Sauf qu'avec l'âge... ;-(

J'ai déjà décrit mes activités pédagogiques sur mon blog, je ne recommence donc pas ici.
Mais tous mes apprenants disent qu'ils sont crevés en sortant de mon cours : j'essaie de concevoir mes activités pour les capter, les immerger dans le corpus de connaissances dont je vise la transmission.
Ils bossent au rythme de leur compréhension, mais ils bossent, aspirer par le flux des étapes de l'activité.

Cette longue tirade pour rebondir sur les commentaires de Prof Masqué et de MissMath : le multi-tasking est souvent la marque d'un ennui profond...

Blagu'cuicui a dit...

Pour ma part comme dit le professeur masqué, je pense que le multi-tache (discuter avec le voisin tout en écoutant le cours par exemple) est fort peu probable du point de vu de la qualité d'écoute de l'une des taches en cours.

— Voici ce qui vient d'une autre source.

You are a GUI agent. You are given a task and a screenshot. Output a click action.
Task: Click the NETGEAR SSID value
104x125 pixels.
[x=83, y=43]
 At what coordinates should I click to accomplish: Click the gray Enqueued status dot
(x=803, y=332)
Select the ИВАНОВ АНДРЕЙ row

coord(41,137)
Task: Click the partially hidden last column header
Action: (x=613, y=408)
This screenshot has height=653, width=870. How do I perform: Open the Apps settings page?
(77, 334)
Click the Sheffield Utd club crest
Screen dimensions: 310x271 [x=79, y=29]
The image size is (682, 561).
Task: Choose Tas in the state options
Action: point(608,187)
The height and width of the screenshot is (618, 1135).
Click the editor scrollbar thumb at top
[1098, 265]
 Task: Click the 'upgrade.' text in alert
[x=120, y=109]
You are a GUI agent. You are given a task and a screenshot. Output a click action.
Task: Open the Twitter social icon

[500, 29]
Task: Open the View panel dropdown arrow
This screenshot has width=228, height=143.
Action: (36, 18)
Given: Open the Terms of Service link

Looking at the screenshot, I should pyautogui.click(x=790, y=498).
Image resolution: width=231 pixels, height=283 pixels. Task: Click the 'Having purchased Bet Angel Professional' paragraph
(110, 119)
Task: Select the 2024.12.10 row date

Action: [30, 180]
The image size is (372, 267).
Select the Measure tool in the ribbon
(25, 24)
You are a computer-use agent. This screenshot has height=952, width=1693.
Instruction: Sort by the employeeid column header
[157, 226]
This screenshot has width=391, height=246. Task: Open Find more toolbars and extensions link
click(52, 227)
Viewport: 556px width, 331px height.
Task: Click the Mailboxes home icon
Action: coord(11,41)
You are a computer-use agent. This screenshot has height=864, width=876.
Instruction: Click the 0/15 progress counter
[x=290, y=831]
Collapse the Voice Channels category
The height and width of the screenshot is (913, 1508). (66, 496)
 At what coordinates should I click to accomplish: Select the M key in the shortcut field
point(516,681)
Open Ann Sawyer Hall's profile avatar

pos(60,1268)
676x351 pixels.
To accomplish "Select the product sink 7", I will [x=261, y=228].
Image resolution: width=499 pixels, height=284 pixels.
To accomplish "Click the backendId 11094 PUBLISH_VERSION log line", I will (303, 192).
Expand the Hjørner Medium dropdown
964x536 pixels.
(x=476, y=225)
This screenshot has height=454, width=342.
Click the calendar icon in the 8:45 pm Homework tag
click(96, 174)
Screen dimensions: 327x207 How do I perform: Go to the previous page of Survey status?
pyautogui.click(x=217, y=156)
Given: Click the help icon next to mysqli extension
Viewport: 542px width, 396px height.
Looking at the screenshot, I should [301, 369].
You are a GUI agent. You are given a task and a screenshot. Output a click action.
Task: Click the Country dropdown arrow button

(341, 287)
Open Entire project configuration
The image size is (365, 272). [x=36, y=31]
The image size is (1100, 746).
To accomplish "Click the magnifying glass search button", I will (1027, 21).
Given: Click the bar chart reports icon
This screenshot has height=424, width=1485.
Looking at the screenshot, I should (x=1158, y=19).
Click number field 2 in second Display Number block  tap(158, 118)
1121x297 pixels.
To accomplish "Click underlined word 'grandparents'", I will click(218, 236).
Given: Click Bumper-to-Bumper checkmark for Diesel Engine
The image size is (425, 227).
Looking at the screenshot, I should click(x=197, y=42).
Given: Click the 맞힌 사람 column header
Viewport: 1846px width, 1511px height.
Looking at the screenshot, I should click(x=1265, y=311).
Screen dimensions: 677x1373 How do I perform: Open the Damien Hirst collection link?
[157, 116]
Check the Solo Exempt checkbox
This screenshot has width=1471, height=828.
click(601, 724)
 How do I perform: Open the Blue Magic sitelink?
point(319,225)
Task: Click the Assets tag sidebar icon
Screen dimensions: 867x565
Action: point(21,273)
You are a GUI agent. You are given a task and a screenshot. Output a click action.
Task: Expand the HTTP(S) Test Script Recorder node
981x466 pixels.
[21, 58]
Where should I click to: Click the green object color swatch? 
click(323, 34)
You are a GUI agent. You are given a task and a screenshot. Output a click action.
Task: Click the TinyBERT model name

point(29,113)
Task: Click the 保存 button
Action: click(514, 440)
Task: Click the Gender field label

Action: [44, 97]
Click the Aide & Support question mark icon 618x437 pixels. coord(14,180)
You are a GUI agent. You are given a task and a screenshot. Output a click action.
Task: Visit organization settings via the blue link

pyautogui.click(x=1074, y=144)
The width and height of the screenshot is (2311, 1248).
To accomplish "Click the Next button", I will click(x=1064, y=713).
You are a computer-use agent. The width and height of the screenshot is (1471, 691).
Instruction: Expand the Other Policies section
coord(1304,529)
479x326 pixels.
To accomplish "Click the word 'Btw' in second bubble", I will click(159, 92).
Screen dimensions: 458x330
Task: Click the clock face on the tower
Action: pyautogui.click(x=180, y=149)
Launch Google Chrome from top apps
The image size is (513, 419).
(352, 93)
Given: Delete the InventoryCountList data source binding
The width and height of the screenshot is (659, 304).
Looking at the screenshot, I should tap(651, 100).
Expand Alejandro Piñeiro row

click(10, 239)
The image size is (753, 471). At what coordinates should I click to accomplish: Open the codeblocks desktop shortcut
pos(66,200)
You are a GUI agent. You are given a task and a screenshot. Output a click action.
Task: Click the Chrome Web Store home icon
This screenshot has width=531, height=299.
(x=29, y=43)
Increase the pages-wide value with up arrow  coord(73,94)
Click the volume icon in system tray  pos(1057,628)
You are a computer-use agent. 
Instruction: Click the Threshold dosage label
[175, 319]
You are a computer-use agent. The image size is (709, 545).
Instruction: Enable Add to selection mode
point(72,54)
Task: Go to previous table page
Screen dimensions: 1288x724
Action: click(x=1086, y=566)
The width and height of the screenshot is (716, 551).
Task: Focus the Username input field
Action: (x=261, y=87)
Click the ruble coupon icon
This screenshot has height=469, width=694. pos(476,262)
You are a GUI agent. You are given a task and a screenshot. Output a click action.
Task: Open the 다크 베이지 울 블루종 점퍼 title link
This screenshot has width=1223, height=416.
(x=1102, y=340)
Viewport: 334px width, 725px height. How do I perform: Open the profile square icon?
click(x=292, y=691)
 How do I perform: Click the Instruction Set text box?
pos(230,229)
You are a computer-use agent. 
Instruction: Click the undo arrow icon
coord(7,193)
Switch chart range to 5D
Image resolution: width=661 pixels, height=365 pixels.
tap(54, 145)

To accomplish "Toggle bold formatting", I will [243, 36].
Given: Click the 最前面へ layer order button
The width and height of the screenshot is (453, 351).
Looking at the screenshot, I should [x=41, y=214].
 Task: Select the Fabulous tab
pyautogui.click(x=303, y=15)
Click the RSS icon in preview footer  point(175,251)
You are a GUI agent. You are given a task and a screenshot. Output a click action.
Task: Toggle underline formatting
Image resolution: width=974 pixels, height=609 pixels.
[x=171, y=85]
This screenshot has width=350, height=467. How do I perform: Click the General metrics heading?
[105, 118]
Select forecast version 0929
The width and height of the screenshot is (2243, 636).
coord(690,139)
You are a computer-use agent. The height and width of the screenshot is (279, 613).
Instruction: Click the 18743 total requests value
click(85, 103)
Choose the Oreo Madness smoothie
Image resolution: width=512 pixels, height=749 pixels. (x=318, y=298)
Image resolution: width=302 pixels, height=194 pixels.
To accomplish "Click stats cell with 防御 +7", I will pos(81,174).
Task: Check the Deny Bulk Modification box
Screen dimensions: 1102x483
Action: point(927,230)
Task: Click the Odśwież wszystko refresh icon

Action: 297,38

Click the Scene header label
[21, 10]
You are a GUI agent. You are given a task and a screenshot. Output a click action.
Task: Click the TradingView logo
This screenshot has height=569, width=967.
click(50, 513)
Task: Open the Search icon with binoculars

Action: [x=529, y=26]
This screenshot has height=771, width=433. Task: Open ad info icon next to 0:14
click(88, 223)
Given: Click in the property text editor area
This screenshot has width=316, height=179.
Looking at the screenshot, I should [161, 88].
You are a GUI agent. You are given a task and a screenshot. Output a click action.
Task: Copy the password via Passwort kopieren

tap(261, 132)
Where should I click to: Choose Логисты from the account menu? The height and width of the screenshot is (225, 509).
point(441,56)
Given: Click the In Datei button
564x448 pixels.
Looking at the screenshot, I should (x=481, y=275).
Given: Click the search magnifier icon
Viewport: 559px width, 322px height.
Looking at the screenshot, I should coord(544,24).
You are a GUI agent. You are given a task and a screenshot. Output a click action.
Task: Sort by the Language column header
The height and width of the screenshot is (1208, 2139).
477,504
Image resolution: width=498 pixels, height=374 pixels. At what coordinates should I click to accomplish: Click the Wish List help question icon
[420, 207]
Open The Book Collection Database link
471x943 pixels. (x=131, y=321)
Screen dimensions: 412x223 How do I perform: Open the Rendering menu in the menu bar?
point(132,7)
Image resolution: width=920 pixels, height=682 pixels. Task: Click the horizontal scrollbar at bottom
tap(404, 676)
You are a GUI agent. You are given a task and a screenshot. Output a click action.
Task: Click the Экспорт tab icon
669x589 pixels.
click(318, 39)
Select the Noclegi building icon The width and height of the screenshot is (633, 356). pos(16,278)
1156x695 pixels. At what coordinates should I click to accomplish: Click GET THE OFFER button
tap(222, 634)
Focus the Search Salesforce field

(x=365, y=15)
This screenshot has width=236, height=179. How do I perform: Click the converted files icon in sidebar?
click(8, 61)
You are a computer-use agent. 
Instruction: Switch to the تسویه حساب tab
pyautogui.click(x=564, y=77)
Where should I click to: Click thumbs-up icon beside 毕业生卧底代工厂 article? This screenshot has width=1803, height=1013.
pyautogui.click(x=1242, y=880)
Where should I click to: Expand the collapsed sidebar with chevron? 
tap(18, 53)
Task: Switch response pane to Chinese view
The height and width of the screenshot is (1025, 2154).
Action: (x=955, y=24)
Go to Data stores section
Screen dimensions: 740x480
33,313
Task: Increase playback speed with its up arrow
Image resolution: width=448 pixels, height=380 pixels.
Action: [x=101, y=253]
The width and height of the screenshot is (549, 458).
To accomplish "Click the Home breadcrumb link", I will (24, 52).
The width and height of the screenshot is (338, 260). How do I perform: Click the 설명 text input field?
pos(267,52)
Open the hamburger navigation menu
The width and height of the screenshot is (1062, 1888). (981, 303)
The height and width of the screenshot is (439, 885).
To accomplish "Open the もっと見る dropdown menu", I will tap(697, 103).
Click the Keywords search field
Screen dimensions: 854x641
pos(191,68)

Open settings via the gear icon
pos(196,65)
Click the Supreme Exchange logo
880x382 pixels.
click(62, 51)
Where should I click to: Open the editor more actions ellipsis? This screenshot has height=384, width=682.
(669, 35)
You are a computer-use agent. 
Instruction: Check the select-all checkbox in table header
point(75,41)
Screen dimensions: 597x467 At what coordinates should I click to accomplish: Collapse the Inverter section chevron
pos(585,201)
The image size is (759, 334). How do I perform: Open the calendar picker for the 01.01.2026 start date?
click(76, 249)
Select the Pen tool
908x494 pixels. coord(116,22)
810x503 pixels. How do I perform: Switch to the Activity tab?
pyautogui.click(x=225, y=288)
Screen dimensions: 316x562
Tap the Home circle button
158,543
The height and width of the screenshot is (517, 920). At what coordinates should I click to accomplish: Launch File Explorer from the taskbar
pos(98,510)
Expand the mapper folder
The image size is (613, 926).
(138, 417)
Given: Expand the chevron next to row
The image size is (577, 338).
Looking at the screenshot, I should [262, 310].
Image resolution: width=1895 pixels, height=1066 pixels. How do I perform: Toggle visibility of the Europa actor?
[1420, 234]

Le multitache lorsque les tache en question ne demande pas une qualité d'écoute et de compréhension, je veux bien mais bon plus, je ne suis vraiment pas convaincu que la nouvelle génération soi les roi du multitache bien fait mais plutôt du "je touche à tout en même temps et j'emmagasine ce que je peux".

Bref, on verra lorsqu'il nous remplacerons après tout xD.

Nick a dit...

Et elle est pire que moi que moi cette personne?
HAHAHA!!

Missmath a dit...

Pouhahaha ! Cher Nick, je t'aurais souvent mis à la porte, mais hélas, tu avais des conversations intéressantes.